* _DOCUMENT PASSAGE_
Given the trajectory of the GDP in the last 4 years, it is easy to conclude that the government is running out of money. The paucity of funds has augmented the possibility of a sovereign default evident by the inability of the Government to pay the GST surplus to the states. Apart from the sovereign default, the Centre is on the verge of committing a constitutional crime by violating the religious framework of the Goods and Services Tax. On the other hand, to fortify the avenues to provide credit to the needy people, a deceptive package of Rupees 20 lakh crore was put forward, which constituted less than Rs.2 lakh crore contribution by the Centre. Till now, the relief measures taken by the government have not been deservedly effective.

Credit: pixabay
The need of the hour
In my opinion, the orthodox and conventional methods will dramatically fail at providing major breakthroughs to the economy. The Finance Ministry really needs to pull its socks up, otherwise, it could cost us decades for this mismanagement. The economy needs greediness, not stinginess.

* _WORK REQUEST_
Please rewrite the paragraph beginning "In my opinion, the orthodox" from the commentary on government finances above as a short list that keeps its main points.

* _PROVIDED RECORDS_
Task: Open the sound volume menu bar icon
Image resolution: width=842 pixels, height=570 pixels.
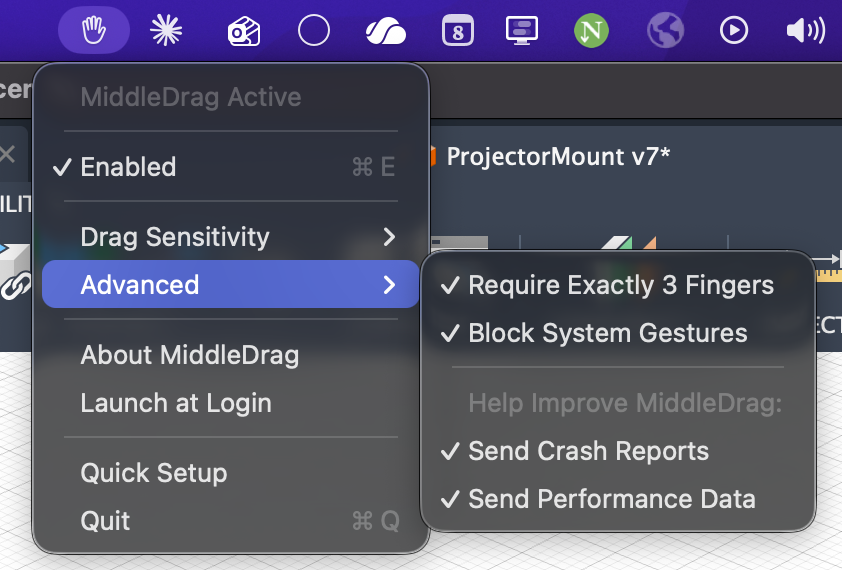Action: [x=805, y=31]
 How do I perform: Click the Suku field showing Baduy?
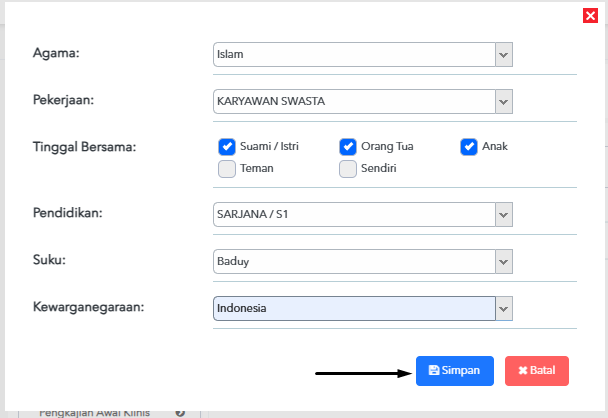354,261
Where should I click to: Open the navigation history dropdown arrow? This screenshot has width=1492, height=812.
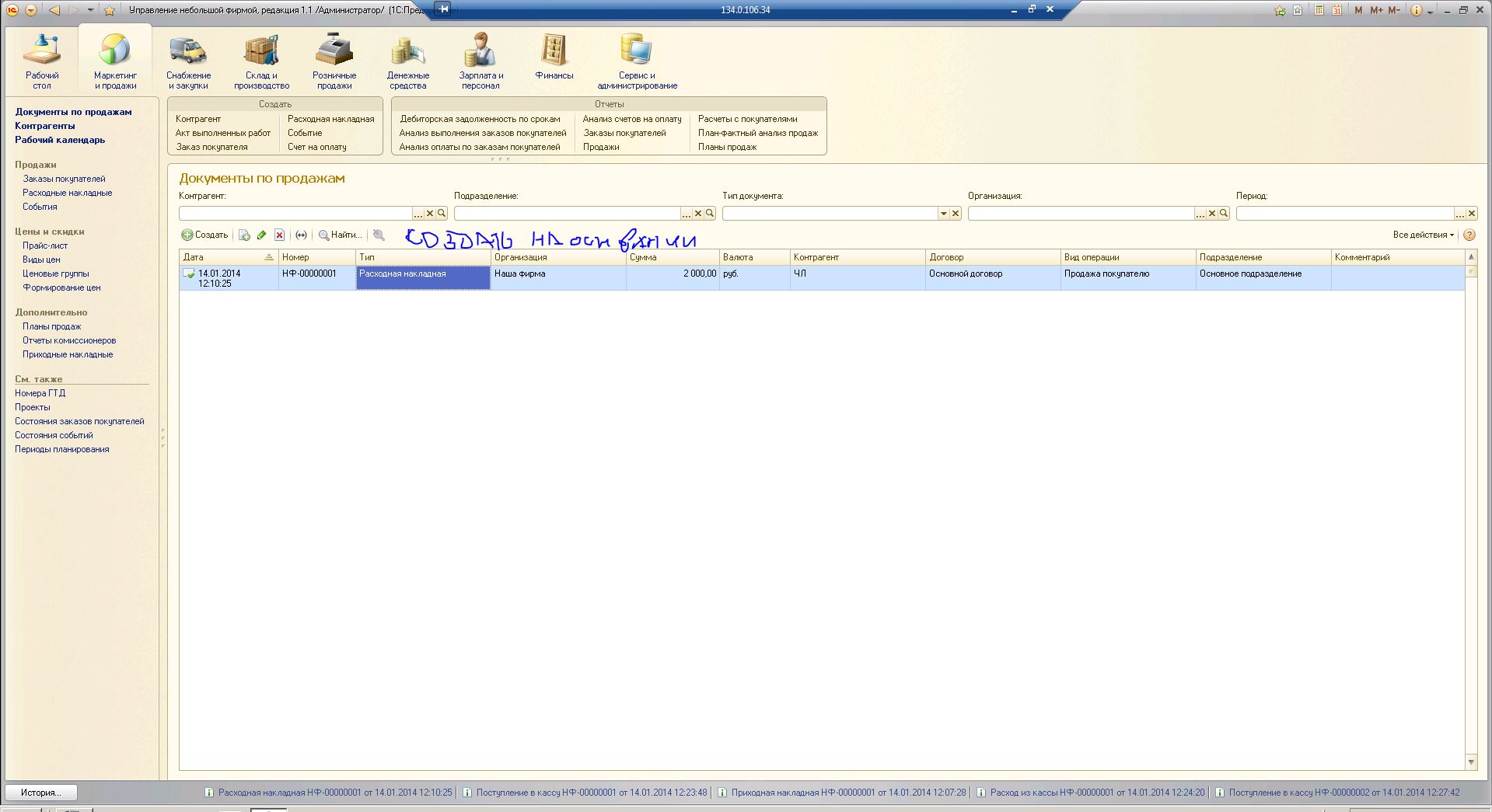click(90, 10)
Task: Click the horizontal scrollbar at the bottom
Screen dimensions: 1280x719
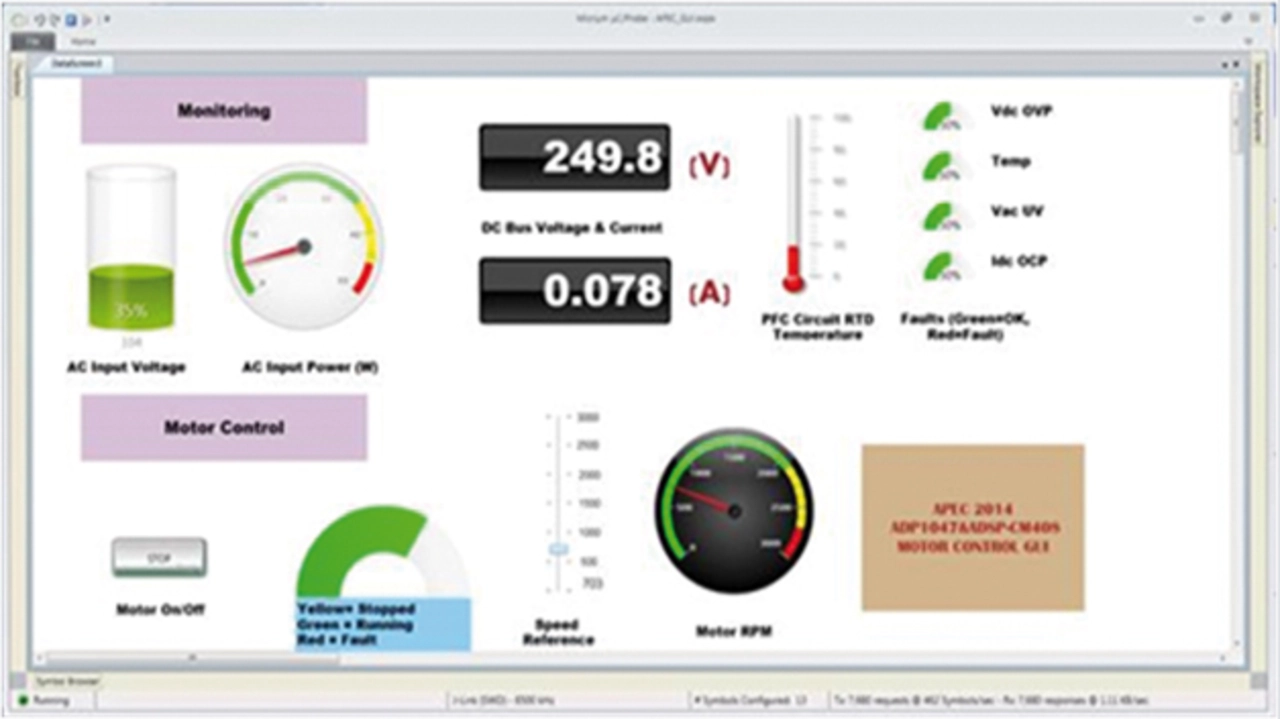Action: coord(192,658)
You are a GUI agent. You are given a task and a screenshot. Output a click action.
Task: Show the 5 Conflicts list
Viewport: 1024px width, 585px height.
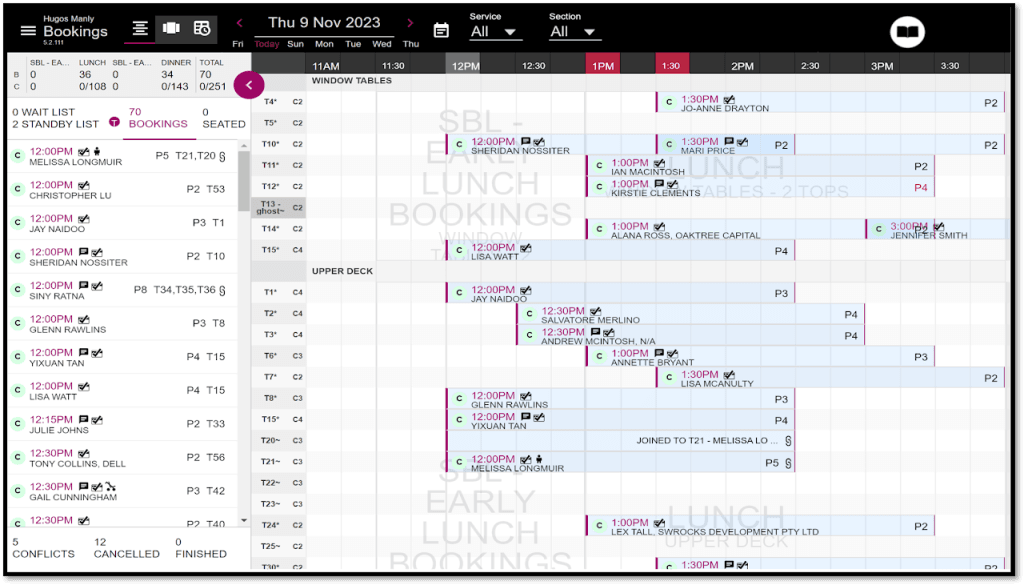(x=43, y=547)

* _SOLUTION FOR THIS TASK_
- Orthodox, conventional methods will fail to bring major breakthroughs to the economy.
- The Finance Ministry needs to pull its socks up, or this mismanagement could cost decades.
- The economy needs greediness, not stinginess.